La festa dei morti tra sacro e profano, tra tradizioni che si perdono e immutati riti.
Può essere utile fare un breve riepilogo e un’analisi delle tradizioni raccolte della festività dedicata alla transizione fra la luce e il buio, fra l’attività e l’attesa; uno stravolgimento così forte della natura da spezzare le regole metafisiche e riportare i morti in vita.
Sebbene la “festa unificata” retaggio delle antiche Pomonalia sia un triduo (dal 31 Ottobre al 2 Novembre), in Sicilia da che se ne abbia memoria comincia la sera dell’1 e si sviluppa il 2 Novembre, la vera e propria Festa dei Morti. In diverse parti della Sicilia in questi giorni vengono allestite fiere dov’è possibile comprare i cibi tipici della festività e molteplici altre merci da regalare.
Sono proprio le cose vendute nelle fiere quelle che vengono usate per apparecchiare la tavola alla vigilia della Festa, la sera dell’1 Novembre: dolci di svariati tipi con al centro un pupu di succaru o pupu a cena (dolci di zucchero antropomorfi) sono lasciati in offerta ai morti, che presto invaderanno i centri abitati. Sigillato il rituale della preparazione con una filastrocca omaggiante le Anime Sante, i vivi vanno a dormire e cedono il posto ai morti.
Durante la notte cade la barriera che spartisce i mondi e gli spiriti dei defunti ritornano nella dimensione materiale; in alcune zone ascendono dalle cripte degli antichi conventi, vestiti di bianchi sudari e camminando a piedi nudi o con scarpe di seta. Percorrono sempre i medesimi tragitti per le vie buie e solitarie alla ricerca della strada di casa, illuminando il cammino con torce accese e cantando litanie; talvolta fanno tappa in luoghi sacri o si fermano a banchettare. Troveranno porte aperte e grazie alle tavole imbandite placheranno il loro anelito ancora forte verso la vita che hanno perduta.
Se gli spiriti sono stati soddisfatti dell’omaggio, lasceranno qualcosa: canistri di frutta secca a celebrazione dell’ultimo raccolto e regali nascosti, veri e propri doni dall’oltretomba che debbono essere cercati negli anfratti; ma soprattutto lasciano frutta martorana, dolci in pasta di mandorle a forma di frutti, e i biscotti chiamati ossa dî morti, dalla forma di frammenti d’ossa.

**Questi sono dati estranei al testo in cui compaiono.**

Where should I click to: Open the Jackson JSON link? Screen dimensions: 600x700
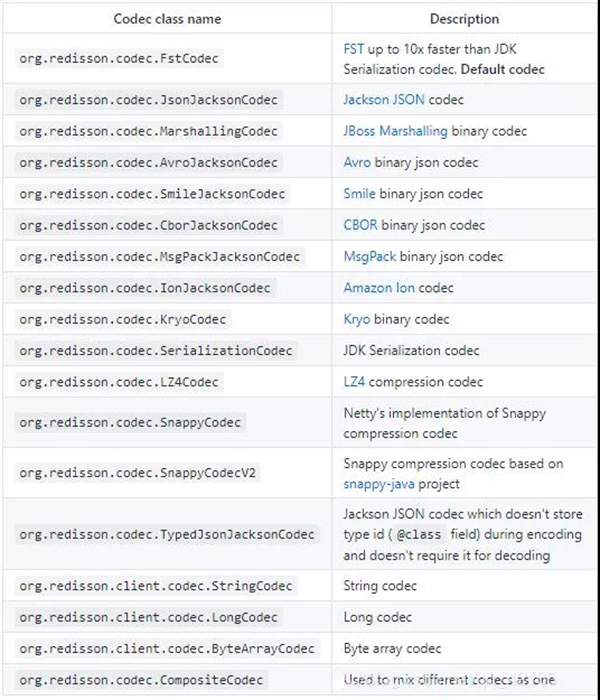[x=384, y=100]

Le famiglie dei cari non possono accorgersi della visita, se non al risveglio, quando trovano le cose portate dai morti, unico segno tangibile del loro passaggio; i fantasmi incarnano dunque in Sicilia eccezionalmente il ruolo di dorofori e vengono amichevolmente chiamati morticielli e morticini.

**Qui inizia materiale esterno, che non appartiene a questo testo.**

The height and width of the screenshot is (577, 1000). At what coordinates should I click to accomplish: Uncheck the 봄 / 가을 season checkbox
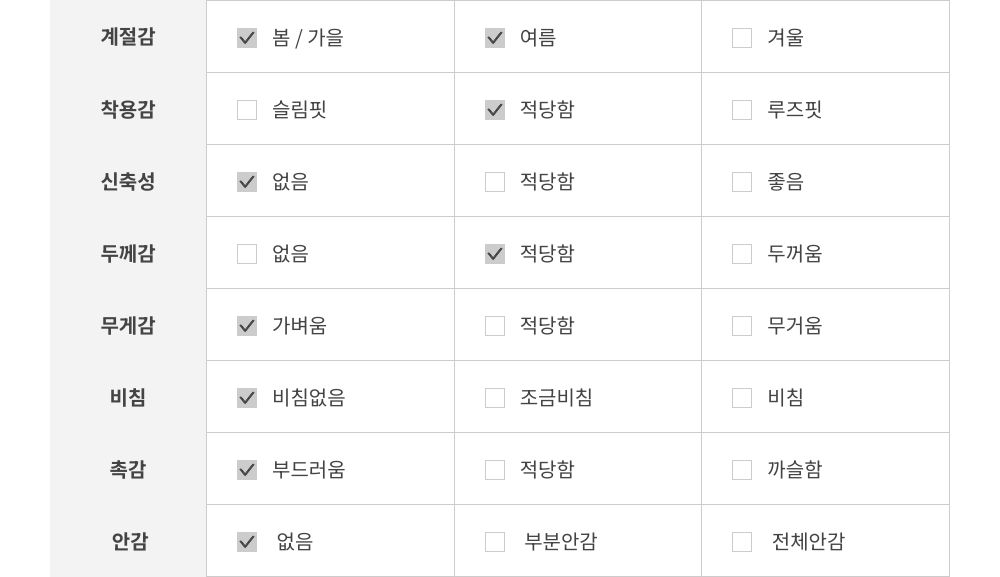coord(247,38)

Al rinvenimento dei doni segue il contraccambio dei vivi ai morti, ossia la visita alle tombe. Le famiglie trascorrono la giornata nella necropoli, mangiando pasti a base di fave sulle lapidi o nelle cappelle familiari presso i resti dei loro cari, in armonia con essi: il pericoloso squilibrio della vigilia è stato sanato. Quelle che il giorno prima erano offerte per i trapassati diventano cibo per i vivi.
Nella Festa si conciliano due elementi: l’esaltazione del raccolto ormai alle spalle, autentico e genuino fulcro delle Pomonalia, e la commemorazione dei defunti, che nelle vesti di dolci dalla forma umanoide e fave – contenitrici d’anime – vengono ritualmente ingeriti per conservarne le qualità e la presenza.
Pare proprio che noi Siciliani siamo macabri quanto i popoli celtici. C’è poco da criticare Halloween sul significato delle sue usanze, rassegniamoci, le nostre sono persino più oscure, ma sempre profonde e comunque pagane.
Una constatazione sofferta: il fatto che negli ultimi secoli la Festa dei Morti sia stata sempre rivolta ai più piccoli è chiaro segno del decadimento della ricorrenza stessa e della sua perdita di significato; come quando si lascia giocare i bambini con qualcosa di rotto. Ci si lamenta tanto della contaminazione culturale, ma se le nostre tradizioni non hanno solide basi, quale biasimo può esserci se non quello rivolto a noi stessi?
Meditiamo, ripristiniamo ciò che ci appartiene con coscienza e sentimento, e forse si potrà contrastare l’“invasione” d’oltreoceano. Un augurio tradizionale a chi legge: buone Pomonalia!